» **Exercise goal**: Whenever a line below mentions the word "profilu", that line should be copied.

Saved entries
=== Section Start ===

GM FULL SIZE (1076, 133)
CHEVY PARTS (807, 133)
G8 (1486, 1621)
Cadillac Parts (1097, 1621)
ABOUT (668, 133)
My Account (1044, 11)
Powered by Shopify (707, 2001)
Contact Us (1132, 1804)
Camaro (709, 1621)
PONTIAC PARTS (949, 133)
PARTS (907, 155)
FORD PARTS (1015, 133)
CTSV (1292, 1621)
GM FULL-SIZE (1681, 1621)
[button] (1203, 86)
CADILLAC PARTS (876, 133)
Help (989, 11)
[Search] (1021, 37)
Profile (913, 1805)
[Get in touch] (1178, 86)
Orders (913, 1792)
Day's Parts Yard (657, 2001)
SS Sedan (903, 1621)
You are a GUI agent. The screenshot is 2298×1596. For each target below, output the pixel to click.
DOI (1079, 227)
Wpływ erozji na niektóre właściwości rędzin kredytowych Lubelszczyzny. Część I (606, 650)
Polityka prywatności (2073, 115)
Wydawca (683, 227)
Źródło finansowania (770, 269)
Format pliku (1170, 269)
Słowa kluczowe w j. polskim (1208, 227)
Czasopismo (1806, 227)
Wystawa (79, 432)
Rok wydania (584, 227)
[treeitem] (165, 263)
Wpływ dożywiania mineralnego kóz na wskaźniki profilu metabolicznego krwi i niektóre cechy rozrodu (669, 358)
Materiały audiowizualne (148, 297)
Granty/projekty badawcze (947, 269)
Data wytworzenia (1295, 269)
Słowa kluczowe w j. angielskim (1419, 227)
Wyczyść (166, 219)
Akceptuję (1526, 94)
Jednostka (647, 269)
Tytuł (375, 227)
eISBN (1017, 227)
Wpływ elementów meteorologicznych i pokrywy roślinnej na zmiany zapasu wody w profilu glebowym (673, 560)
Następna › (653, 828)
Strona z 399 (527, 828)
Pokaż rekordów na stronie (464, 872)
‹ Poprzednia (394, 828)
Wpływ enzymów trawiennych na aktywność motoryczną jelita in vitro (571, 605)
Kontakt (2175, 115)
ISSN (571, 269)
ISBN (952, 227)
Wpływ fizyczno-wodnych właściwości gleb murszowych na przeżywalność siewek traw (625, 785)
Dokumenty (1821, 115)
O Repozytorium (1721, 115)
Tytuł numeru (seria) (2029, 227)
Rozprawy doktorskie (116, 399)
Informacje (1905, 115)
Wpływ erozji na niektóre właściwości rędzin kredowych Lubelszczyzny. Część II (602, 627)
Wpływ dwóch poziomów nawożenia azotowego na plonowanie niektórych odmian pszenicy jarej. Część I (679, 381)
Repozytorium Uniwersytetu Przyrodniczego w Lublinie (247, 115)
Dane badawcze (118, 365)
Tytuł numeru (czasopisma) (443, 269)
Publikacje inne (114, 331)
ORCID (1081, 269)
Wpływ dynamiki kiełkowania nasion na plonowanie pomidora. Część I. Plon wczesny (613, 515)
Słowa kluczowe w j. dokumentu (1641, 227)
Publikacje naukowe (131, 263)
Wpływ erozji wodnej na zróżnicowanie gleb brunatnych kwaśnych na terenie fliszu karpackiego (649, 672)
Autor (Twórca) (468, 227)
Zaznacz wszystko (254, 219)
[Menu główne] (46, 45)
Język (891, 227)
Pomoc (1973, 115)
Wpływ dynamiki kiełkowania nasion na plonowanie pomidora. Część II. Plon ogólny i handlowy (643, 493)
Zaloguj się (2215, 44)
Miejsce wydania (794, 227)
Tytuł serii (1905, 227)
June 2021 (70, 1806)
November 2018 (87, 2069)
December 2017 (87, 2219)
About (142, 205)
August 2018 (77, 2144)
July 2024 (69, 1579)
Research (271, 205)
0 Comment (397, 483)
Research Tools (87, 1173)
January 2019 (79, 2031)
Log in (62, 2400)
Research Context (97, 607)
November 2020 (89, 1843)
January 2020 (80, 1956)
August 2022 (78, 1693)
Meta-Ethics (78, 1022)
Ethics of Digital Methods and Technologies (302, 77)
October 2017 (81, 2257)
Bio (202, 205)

=== Section End ===

» **Solution to this problem**:
Wpływ dożywiania mineralnego kóz na wskaźniki profilu metabolicznego krwi i niektóre cechy rozrodu (669, 358)
Wpływ elementów meteorologicznych i pokrywy roślinnej na zmiany zapasu wody w profilu glebowym (673, 560)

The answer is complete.